**Instruções:**
A – Reproduza fielmente a parte do trecho sobre as origens medievais das feiras que começa em “Na mitologia judaico-cristã” e termina em “assim por diante.”.
B – Prossiga com o trecho sobre as origens medievais das feiras a partir do ponto em que ele se interrompe.

═════ Trecho fornecido

Vicente Deocleciano Moreira
vicentedeocleciano@yahoo.com.br
vicenmtedeocleciano@gmail.com

ORIGENS MEDIEVAIS DAS FEIRAS BRASILEIRAS


“A palavra feira vem de féria que pode significar tanto período de descanso (ou ócio), como período de trabalho (ou negação do ócio, ou seja, negócio), como também festa. Quando é o povo que traça e padroniza, a seu modo, uma feira - a Feira de São Joaquim, por exemplo - toda a feira torna-se uma festa; a padronizada violência de barracas com paredes e teto de plástico, nada tem de festa, é impessoal. Feira é festa: em muitas cidades do interior, o dia da feira é praticamente um feriado: escolas, serviços não funcionam. Em Salvador (e em outras cidades), toda festa de largo é sempre uma feira de largo: vende-se de tudo!

Fazer feira, para muitos, só é possível quando não se está trabalhando (férias); mas, para o feirante, todo dia de feira é dia de trabalho.

Na mitologia judaico-cristã de criação do Mundo, de corte lingüístico lusófono, a segunda-feira (ou segunda-féria ou, ainda. segunda-festa) significa o segundo dia da tarefa de Deus em criar o Mundo; a terça-feira, o terceiro dia... e assim por diante.

Em meio às diversas formas de organização econômica na Idade Média européia principalmente em Portugal, as feiras se configuraram um importante renascimento comercial, no cenário econômico do continente, por quatro razões básicas:

1) A expansão da economia e religião islamitas, a partir do século XI, trouxe graves prejuízos para as relações econômicas entre Ocidente e Oriente e impregnou de desânimo a economia marítimo-comercial da Europa e do Ocidente em geral. As dificuldades na navegação econômica deixaram a terra firme como alternativa importante para a retomada do crescimento econômico, daí que as feiras passaram a representar um novo ânimo - "uma luz no .fim.do túnel", como diríamos hoje - na sonolenta economia européia de então. As feiras, nas bases arqueológicas de seus saberes e odores e nas suas origens culturais, econômicas, históricas e sociais, eram dependentes das verduras, legumes, frutas, raízes ... que se podiam plantar/colher/trocar (agricultura) e dos animais que se podia criar/engordar/montar/abater/trocar (pecuária) em terras firmes; não apenas firmes mas também mais próximas e de acesso menos desconfortável (a pé, e através de animais e de veículos de tração animal) do que os longínquos continentes onde só se chegava (e de onde se voltava) depois de meses de desgastes e perigos na insegurança dos mares e das embarcações.

══════════
═════ Material fornecido

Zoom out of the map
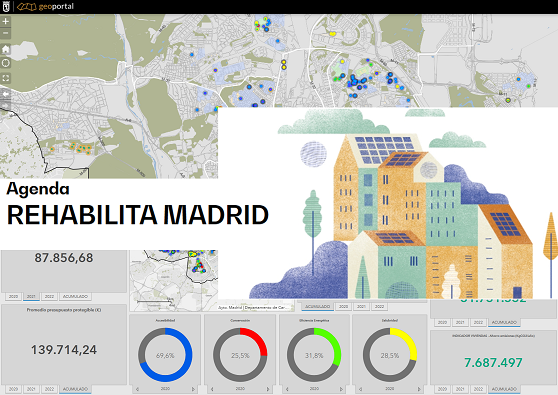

══════════

**Respostas do exercício:**
A –
Na mitologia judaico-cristã de criação do Mundo, de corte lingüístico lusófono, a segunda-feira (ou segunda-féria ou, ainda. segunda-festa) significa o segundo dia da tarefa de Deus em criar o Mundo; a terça-feira, o terceiro dia... e assim por diante.

B –
2) As feiras se constituíam um locus privilegiado não apenas, da troca de produtos agrícolas, pecuários. Trocavam-se igualmente, bens simbólicos sacro-profanos - e, no geral, culturais - entre os camponeses e os habitantes dos burgos, vilas ou qualquer outra forma de aglomeração urbana, mais próximas, mais distantes. Apresentavam-se jograis, cantava-se, pelejava-se, vendiam-se livretos pendurados em cordas (que nos legaram a chamada literatura de cordel). As feiras constituíam também, um ponto importante da estratégia em tática geo-política religiosa/militar; afinal, elas estavam protegidas sob as bênçãos do deus cristão e do patrocínio político, econômico e ideológico de Deus e de César: da Igreja Católica e seus padres, e da política e economia e seus comerciantes. Diante da ameaça religiosa, política e econômica de Alá, havia poucas respostas melhores e menos bélicas do que a administração e controle do funcionamento de uma feira erigida na geografia de uma determinada freguesia, sob o olhar poderoso de um orago, de um santo católico e protetor, e sobre as bases de uma nova sociedade.

3) Tem qualidades inestimáveis essa. nova socialidade, atualizada no tem qualidades cotidiano da mistura digerível, digesta e festiva entre carnes e batatas, sensualidade e orações, e praticada entre os limites nada rigorosos entre freguesias.

3.1 Ela é um das mais importantes heranças antropológicas (teoria, temática, epistemologia, metodologia e pesquisa-de-campo) que as feiras medievais européias legaram às chamadas feiras livres brasileiras (notadamente as norte/nordestinas) da contemporaneidade (São Joaquim, Caruaru, Ver-o-Peso e outras). Em Salvador, por exemplo, devido às mudanças operadas no Carnaval baiano (desde a algum tempo cada vez mais business turístico que festa popular) a Feira de São Joaquim - bem mais que as festas de largo e seu caráter anual - é o espaço por excelência onde é possível encontrar, todo (santo) dia, a cara (negra, étnica, lingüística, religiosa ...) de Salvador.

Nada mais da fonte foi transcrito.